But what triggered this panic sell-off? Enter DeepSeek’s R1. The Chinese AI startup released its very own large language model (LLM) just a week before the biggest market upset in U.S. history. Boasting advanced capabilities that rival OpenAI’s ChatGPT-o1, Anthropic’s Claude 3.5, and Meta’s Llama 3.3 (yet developed at a humiliating fraction of the cost and time), it’s no surprise that its debut sent shockwaves through the tech industry, from Silicon Valley and beyond.
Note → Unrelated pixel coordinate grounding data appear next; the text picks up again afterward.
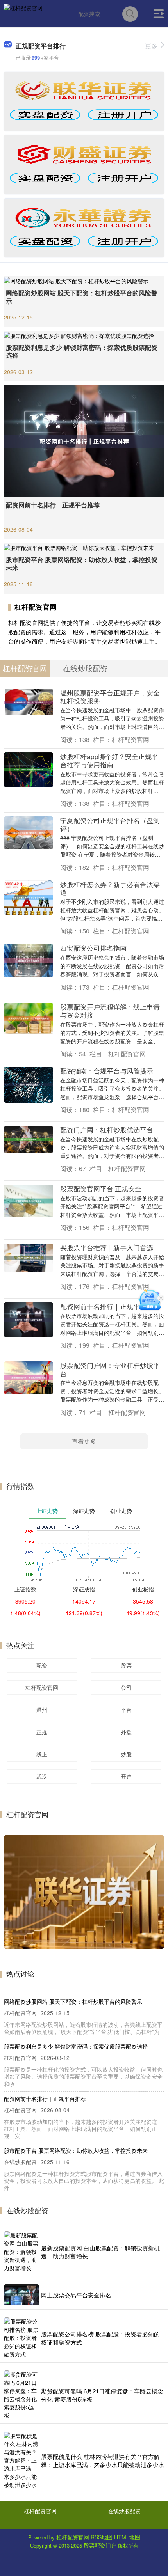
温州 (41, 1710)
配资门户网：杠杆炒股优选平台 (106, 1129)
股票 (126, 1665)
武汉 (41, 1776)
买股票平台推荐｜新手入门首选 (106, 1247)
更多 (151, 45)
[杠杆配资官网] (23, 13)
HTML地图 (127, 2537)
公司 (126, 1687)
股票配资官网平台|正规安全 (100, 1188)
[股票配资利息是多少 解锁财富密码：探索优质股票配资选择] (84, 335)
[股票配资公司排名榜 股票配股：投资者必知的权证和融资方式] (21, 2337)
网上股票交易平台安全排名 (76, 2295)
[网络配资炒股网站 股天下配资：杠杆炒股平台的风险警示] (84, 280)
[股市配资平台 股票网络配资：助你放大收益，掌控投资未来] (84, 547)
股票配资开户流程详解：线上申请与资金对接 (110, 1011)
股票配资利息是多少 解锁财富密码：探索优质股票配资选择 (81, 351)
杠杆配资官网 (41, 1687)
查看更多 (84, 1441)
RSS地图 (102, 2537)
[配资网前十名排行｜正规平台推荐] (84, 440)
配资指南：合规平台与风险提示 (106, 1070)
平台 (126, 1710)
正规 (41, 1732)
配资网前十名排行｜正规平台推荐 (53, 504)
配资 (41, 1665)
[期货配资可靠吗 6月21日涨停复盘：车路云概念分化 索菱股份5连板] (21, 2395)
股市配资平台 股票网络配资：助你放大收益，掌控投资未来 (81, 563)
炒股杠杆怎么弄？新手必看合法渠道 (110, 888)
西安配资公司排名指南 (93, 948)
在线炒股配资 (124, 2511)
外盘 (126, 1732)
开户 (126, 1776)
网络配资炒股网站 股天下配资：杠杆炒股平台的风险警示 (81, 296)
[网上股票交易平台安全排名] (21, 2294)
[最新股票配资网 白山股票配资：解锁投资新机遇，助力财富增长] (21, 2251)
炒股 (126, 1754)
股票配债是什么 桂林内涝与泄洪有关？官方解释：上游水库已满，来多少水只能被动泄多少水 (102, 2460)
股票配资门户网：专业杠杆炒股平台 (110, 1369)
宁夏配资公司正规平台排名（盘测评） (110, 824)
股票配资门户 (100, 2545)
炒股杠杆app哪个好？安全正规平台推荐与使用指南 (109, 760)
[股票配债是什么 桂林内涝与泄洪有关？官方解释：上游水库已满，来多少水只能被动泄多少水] (21, 2460)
As a result, investors, industry leaders, and tech enthusiasts have been scrambling to assess DeepSeek-R1’s long-term impact globally. Is this the dawn of a new AI superpower, or just an overhyped breakthrough? What does this mean for Nvidia, which was once seen as untouchable in the AI arms race? With the stakes standing so high, it’s inevitably not just the future of generative AI (genAI) that will be affected. This article will recount the rise of DeepSeek-R1, its impact on Nvidia and the broader tech industry, and what it may mean for the future of genAI.
The AI Race and the Rise of DeepSeek R1
Ever since 2016, when the AI race began in earnest, the field has typically been dominated by US tech giants, who would roll out state-of-the-art models that would set the benchmark for LLMs across the world. OpenAI has long been a leader in this endeavour, with Anthropic, Google, and Meta trailing closely behind.
However, maintaining this competitive edge comes with a price, and an eye-watering one at that. For instance, the initial training for ChatGPT-4 cost more than $100 million as it relied on supervised learning, which requires large volumes of labelled data, computational resources, and multiple cycles of feedback and adjustments. While AI companies shy away from revealing the full expenses that go into training their models, experts estimate that these costs are growing exponentially behind the scenes, reaching into the billions. To facilitate these immense demands, tech companies depend on high-end chips capable of delivering the necessary processing power, memory bandwidth, and parallel processing capabilities, not only to sustain training phases but also to efficiently handle user requests.
Thus gave rise to the symbiotic relationship between LLMs and graphical processing units (GPUs). For years, it was widely assumed that achieving top AI performance required the most advanced chips available, subsequently fuelling Nvidia’s dominance in the AI hardware market and justifying the exorbitant costs associated with developing cutting-edge LLMs.
That is until DeepSeek’s R1 came to town.
The Chinese startup’s breakthrough model not only rivalled the performance of OpenAI’s ChatGPT-4 but did so at a fraction of the cost. Compare OpenAI’s $100 million setback to DeepSeek’s mere $5.6 million! This staggering efficiency was allegedly achieved through a combination of innovative techniques, such as knowledge distillation and the strategic use of lower-grade hardware. By using larger, more advanced AI models to train the smaller, more efficient R1, and pairing banned Nvidia H800 and A800 chips with cheaper, less sophisticated alternatives, DeepSeek was able to significantly reel in its training expenses without compromising output quality or capability.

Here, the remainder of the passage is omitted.